Pero no todo es orgánico, dinámico, en su escultura: hay una firmeza y una rectitud que derivan de su respeto por la pureza de las formas; pureza que trasciende los límites y se instala en la frontera misma de lo impuro. Hay una traición al aire de los tiempos actuales y una fidelidad a sí mismo, que su obra transmite sin necesidad de explicación; la coherencia de sus trabajos es más elocuente que cualquier texto que se pueda escribir sobre ellos.
En esta instalación de la Casa de América nos enfrentamos a elementos propios de la mitología azteca, como los ojos de Tláloc convertidos en aros que descansan sobre el gran andamio frontal; encontramos una estructura inspirada en los antiguos aztecas, la cual sirve de base a una forma de arte que quizá también ellos imaginaron como tal, pues el conjunto respeta cánones estéticos muy anteriores a su formulación expresa. Las esculturas de Javier Marín, sus partes, los miembros que las hacen, conforman la esencia de la pieza, aquello que el arte a veces nos regala sentir.
En el centro de todo, el ser humano. Hombres y mujeres de verdad, hechos, belleza que es más por su voluntad y libertad que por los rastros de facciones que se considerarían hermosas en nuestros días. Hay un ser humano, que es casi una promesa, y su experiencia. Seres vivos con la rara cualidad de ser ex-votos de sí mismos, de transmitir con su aparente desarticulación una victoria, un trofeo que resulta de haber superado una dura prueba. Sus cuerpos ofrendados muchas veces, usados, tan tocados — pues el tacto del artista está en cada uno de ellos— que nadie dudaría de su existencia, al menos en otro mundo, en un lugar donde las cosas que importan son las que has vivido y no las que te han contado. Y es que en las piezas hay sangre, y no sólo en sentido figurado o simbólico.
Javier Marín integra materiales antiguos y modernos en un raro sincretismo de la textura, que genera la voluntad de tocar la pieza, de saber qué se siente, porque nadie puede dudar que el tacto de las esculturas de Javier Marín es como el tacto de la seda: una vez que se ha sentido, ya no se puede olvidar. Hay un extraño y fascinante entendimiento entre nuestras manos y las piezas, cuando se tocan. Un vínculo de consanguinidad imposible.

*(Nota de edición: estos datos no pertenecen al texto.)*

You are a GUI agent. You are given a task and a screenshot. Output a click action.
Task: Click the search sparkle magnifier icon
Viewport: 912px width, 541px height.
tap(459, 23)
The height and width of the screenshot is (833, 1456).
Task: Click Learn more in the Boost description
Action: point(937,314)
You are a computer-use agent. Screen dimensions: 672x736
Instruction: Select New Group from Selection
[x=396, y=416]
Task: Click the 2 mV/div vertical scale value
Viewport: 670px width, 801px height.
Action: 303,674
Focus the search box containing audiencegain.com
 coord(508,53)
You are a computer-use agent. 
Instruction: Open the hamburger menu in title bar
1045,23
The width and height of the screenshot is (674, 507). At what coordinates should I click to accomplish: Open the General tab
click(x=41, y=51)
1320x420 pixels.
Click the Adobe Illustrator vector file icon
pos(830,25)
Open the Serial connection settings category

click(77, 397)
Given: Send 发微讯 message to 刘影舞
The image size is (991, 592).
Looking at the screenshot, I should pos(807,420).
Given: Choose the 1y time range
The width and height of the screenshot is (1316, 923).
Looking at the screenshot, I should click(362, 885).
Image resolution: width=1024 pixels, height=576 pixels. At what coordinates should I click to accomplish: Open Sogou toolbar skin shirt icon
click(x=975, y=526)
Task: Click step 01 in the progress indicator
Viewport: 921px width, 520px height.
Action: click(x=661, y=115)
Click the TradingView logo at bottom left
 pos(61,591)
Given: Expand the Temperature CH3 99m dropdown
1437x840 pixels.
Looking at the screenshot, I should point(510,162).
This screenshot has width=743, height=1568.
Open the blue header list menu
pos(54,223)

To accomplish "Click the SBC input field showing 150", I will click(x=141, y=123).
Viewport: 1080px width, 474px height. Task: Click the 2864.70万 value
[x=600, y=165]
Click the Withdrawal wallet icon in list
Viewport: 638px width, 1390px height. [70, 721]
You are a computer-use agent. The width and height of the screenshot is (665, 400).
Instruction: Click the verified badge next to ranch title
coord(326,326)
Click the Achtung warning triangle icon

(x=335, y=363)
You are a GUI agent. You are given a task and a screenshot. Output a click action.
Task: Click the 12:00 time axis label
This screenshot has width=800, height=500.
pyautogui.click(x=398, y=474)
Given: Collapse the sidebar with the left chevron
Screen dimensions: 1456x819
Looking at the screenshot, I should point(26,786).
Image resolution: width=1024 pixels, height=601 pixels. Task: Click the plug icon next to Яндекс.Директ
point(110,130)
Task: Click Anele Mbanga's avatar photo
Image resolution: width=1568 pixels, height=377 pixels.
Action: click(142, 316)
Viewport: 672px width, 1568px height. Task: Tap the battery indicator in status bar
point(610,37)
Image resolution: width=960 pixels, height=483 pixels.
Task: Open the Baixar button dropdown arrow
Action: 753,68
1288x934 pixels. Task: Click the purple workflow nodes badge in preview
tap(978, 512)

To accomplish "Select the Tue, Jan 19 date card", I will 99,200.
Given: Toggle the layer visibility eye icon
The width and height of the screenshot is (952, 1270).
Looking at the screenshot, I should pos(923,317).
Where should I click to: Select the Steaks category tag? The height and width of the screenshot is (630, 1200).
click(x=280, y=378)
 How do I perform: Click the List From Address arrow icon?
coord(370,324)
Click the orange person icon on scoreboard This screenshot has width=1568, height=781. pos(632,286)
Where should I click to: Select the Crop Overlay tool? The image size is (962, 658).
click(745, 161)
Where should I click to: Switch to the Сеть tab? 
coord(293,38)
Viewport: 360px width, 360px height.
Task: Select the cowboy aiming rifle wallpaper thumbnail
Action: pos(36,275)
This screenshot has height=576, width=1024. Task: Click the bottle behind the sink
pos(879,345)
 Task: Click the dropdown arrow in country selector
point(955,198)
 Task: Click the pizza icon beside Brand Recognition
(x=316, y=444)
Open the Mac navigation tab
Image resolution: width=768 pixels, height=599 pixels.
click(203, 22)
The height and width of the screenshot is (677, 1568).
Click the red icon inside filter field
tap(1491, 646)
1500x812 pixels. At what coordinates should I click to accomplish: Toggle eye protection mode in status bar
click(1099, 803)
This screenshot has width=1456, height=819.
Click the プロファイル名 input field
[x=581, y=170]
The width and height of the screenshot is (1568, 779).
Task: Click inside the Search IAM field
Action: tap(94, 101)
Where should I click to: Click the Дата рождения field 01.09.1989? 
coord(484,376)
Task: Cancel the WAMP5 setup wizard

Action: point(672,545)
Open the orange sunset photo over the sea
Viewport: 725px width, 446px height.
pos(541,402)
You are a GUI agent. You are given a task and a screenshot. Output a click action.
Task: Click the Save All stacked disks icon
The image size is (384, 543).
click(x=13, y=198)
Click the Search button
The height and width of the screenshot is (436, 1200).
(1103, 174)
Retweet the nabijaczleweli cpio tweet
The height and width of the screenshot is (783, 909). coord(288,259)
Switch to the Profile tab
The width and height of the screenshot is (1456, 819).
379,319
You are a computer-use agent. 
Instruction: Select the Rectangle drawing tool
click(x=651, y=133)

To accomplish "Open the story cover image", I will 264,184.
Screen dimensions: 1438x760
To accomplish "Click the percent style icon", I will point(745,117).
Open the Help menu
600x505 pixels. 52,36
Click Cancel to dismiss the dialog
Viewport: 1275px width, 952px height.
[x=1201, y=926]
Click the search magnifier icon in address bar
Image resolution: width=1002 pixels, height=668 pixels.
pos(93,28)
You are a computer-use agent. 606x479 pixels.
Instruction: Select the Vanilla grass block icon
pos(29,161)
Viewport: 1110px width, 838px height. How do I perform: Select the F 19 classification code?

Porque la obra está tan cargada de significado, posee las cualidades más altas que el arte puede ofrecer: el poder de transformación, la capacidad de provocar dudas, la comprensión instantánea del sentido y la noción de camino y de recorrido, de progreso. Javier Marín sabe lo que busca, pero no con una certeza satisfecha, sino con el ahínco de un creador que necesita sacar de su interior algo que sería imposible guardar para sí mismo, que es necesario compartir. De ahí brotan sus criaturas, nuestros compañeros, nosotros mismos convirtiéndonos, si tenemos suerte, en uno de sus modelos.
Modelos humanos que, lejos de imitar, existen, son nosotros.